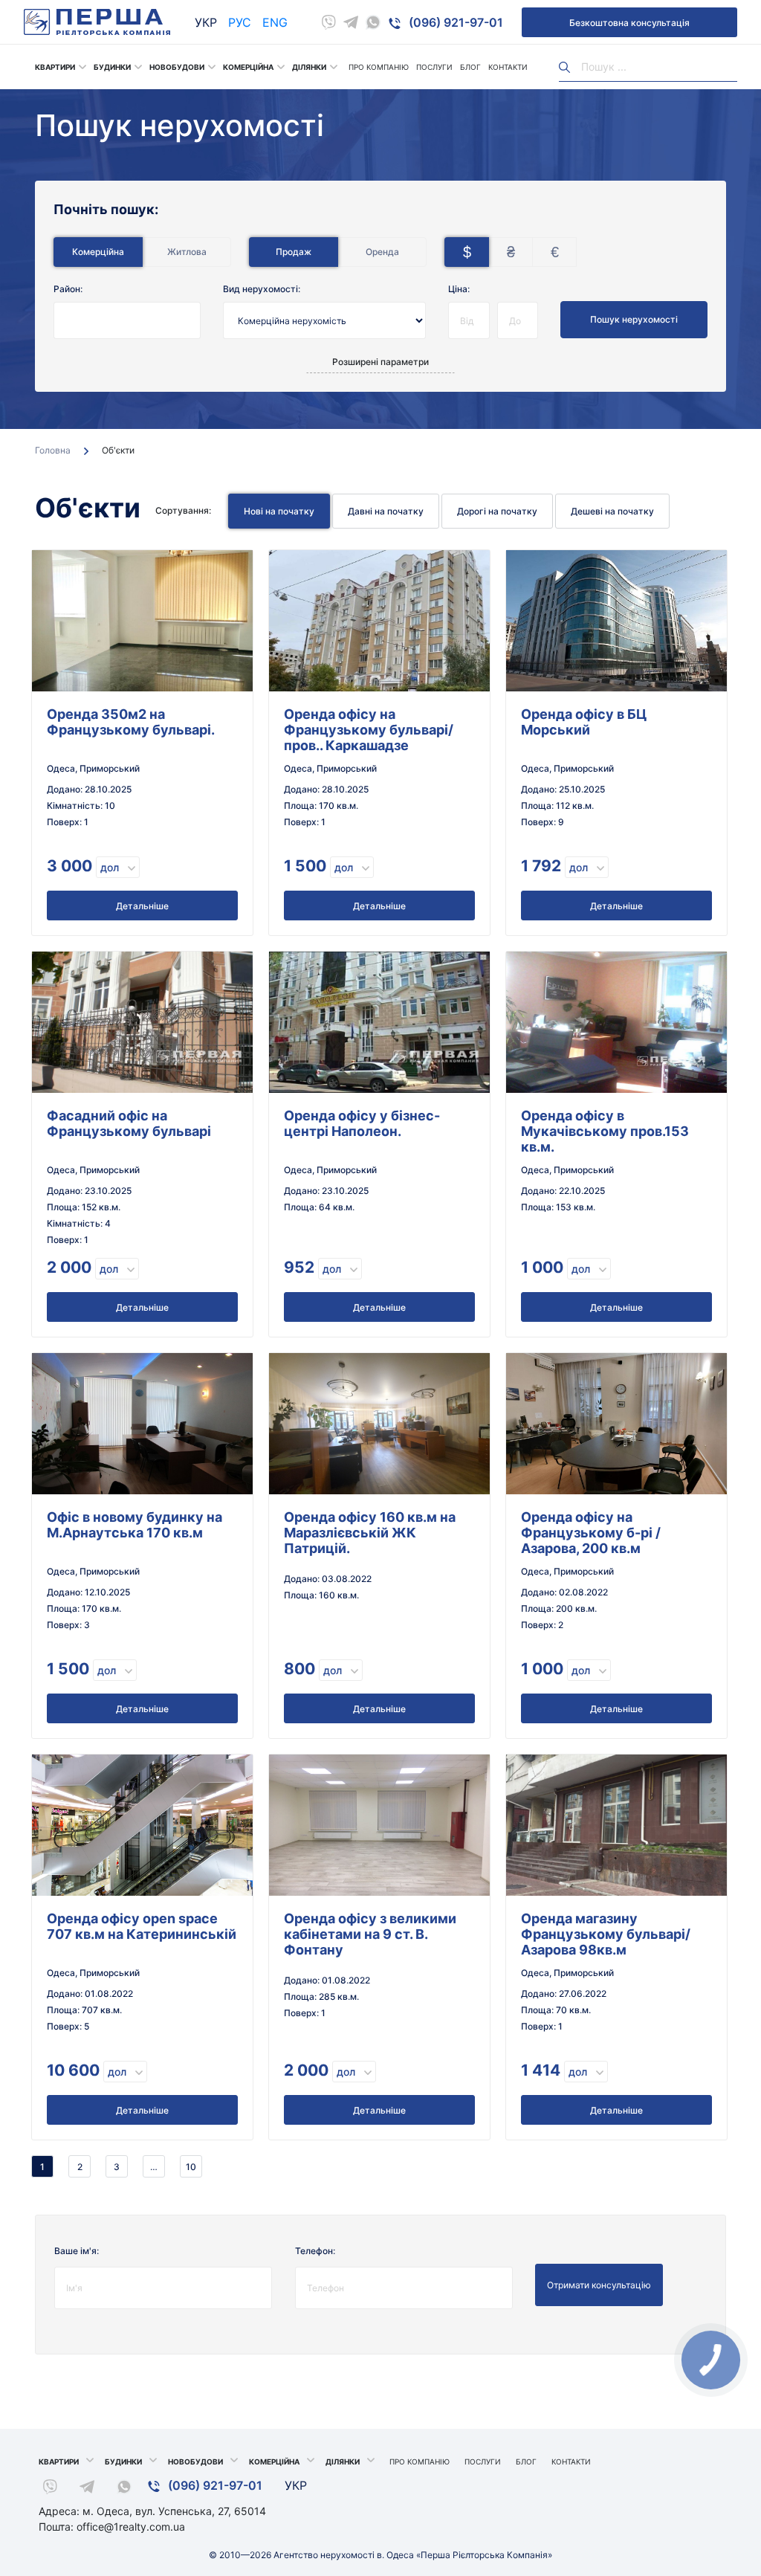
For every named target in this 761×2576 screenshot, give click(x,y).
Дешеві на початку (612, 511)
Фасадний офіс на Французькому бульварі (129, 1123)
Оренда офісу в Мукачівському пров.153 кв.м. (605, 1131)
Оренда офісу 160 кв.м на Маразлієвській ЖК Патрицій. (370, 1532)
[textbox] (76, 313)
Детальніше (142, 905)
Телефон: (315, 2250)
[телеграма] (350, 22)
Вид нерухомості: (261, 288)
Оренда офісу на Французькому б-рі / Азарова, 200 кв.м (591, 1532)
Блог (470, 66)
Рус (239, 22)
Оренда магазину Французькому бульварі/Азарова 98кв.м (605, 1934)
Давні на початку (386, 511)
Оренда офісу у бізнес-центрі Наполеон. (362, 1123)
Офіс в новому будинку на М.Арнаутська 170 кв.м (134, 1524)
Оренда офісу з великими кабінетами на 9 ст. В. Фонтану (370, 1934)
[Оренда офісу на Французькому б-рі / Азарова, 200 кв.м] (616, 1423)
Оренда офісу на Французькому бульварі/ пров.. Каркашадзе (368, 729)
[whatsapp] (373, 22)
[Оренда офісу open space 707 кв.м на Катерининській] (142, 1825)
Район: (68, 288)
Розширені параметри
------------------------------------------------------------
Task goal: Repeat the listing in full and exactly. Do not include any images.

Response to this exercise:
For every named target in this 761×2576 screenshot, give click(x,y).
Дешеві на початку (612, 511)
Фасадний офіс на Французькому бульварі (129, 1123)
Оренда офісу в Мукачівському пров.153 кв.м. (605, 1131)
Оренда офісу 160 кв.м на Маразлієвській ЖК Патрицій. (370, 1532)
[textbox] (76, 313)
Детальніше (142, 905)
Телефон: (315, 2250)
[телеграма] (350, 22)
Вид нерухомості: (261, 288)
Оренда офісу на Французькому б-рі / Азарова, 200 кв.м (591, 1532)
Блог (470, 66)
Рус (239, 22)
Оренда магазину Французькому бульварі/Азарова 98кв.м (605, 1934)
Давні на початку (386, 511)
Оренда офісу у бізнес-центрі Наполеон. (362, 1123)
Офіс в новому будинку на М.Арнаутська 170 кв.м (134, 1524)
Оренда офісу з великими кабінетами на 9 ст. В. Фонтану (370, 1934)
[Оренда офісу на Французькому б-рі / Азарова, 200 кв.м] (616, 1423)
Оренда офісу на Французькому бульварі/ пров.. Каркашадзе (368, 729)
[whatsapp] (373, 22)
[Оренда офісу open space 707 кв.м на Катерининській] (142, 1825)
Район: (68, 288)
Розширені параметри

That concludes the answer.